[Data for analysis]
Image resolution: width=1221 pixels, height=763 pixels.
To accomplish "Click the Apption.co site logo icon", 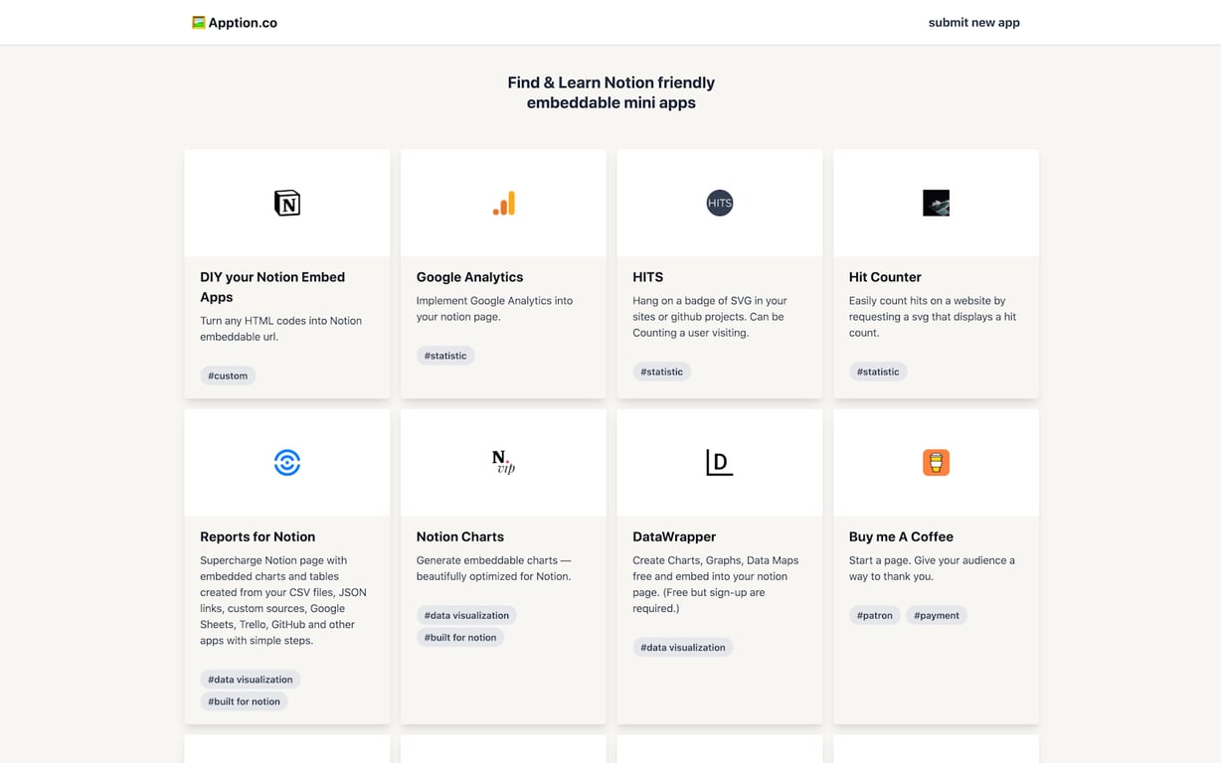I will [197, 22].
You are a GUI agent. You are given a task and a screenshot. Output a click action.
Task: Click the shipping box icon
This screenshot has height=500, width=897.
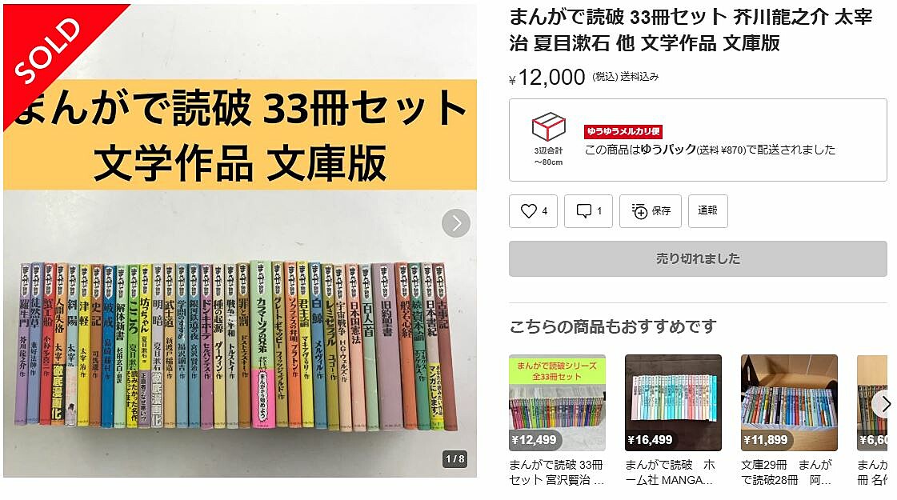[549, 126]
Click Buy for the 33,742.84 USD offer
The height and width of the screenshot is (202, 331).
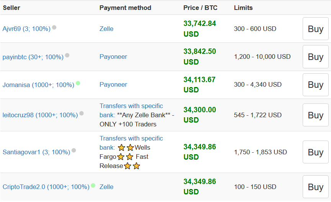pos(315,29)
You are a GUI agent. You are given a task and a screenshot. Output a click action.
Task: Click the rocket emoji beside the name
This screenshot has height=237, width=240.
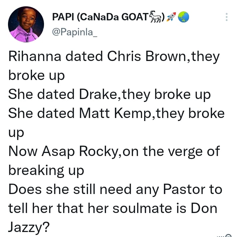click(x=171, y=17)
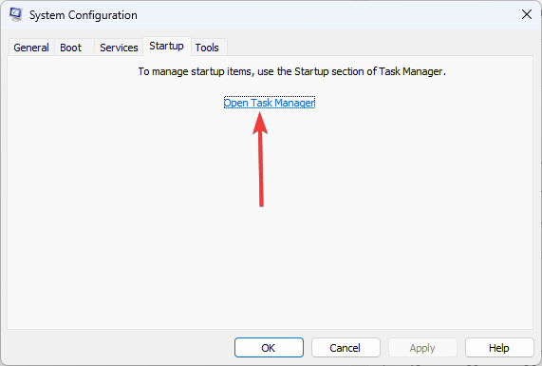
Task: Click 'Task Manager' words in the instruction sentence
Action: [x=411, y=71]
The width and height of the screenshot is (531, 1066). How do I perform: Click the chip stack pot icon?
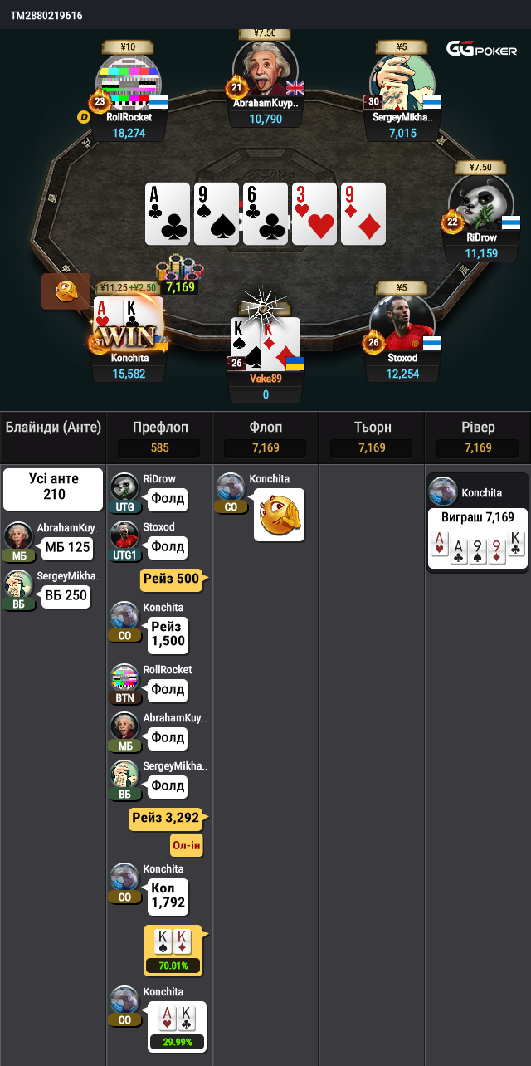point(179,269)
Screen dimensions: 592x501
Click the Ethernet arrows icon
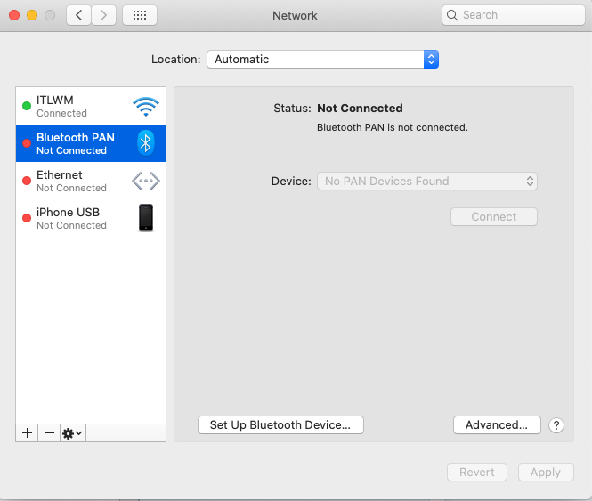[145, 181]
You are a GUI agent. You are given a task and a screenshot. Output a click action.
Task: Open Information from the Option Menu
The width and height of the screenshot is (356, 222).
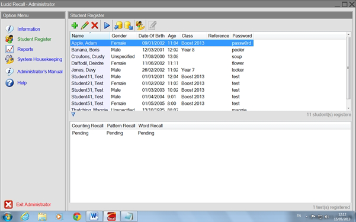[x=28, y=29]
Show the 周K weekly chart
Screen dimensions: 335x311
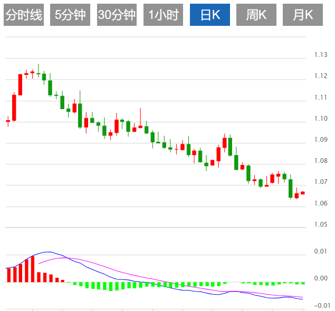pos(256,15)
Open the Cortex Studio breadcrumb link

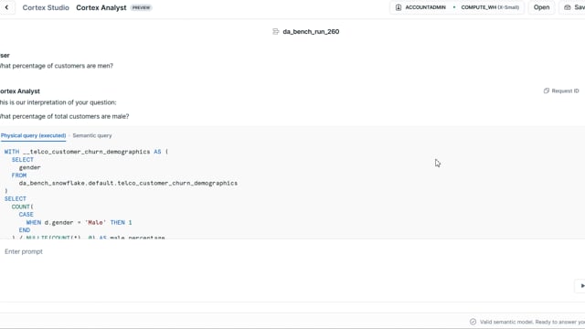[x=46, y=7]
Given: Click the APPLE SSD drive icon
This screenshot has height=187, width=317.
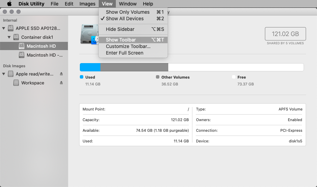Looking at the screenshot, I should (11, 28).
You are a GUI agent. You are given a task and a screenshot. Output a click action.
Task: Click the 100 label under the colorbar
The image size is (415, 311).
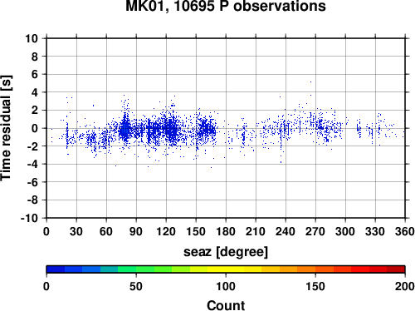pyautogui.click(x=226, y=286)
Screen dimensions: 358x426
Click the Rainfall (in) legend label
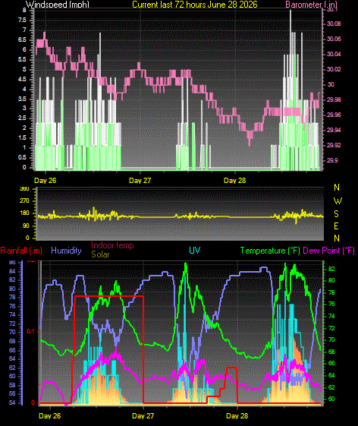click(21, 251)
[/Data for analysis]
## Task directions
Reproduce, exactly and with no pictures, the lines from the line containing "Given: Click the APPLE SSD drive icon" through the closing line of the data above, keeping both ends.

## Answer below
Given: Click the APPLE SSD drive icon
This screenshot has height=187, width=317.
Looking at the screenshot, I should (11, 28).
You are a GUI agent. You are given a task and a screenshot. Output a click action.
Task: Click the 100 label under the colorbar
The image size is (415, 311).
pyautogui.click(x=226, y=286)
Screen dimensions: 358x426
Click the Rainfall (in) legend label
click(21, 251)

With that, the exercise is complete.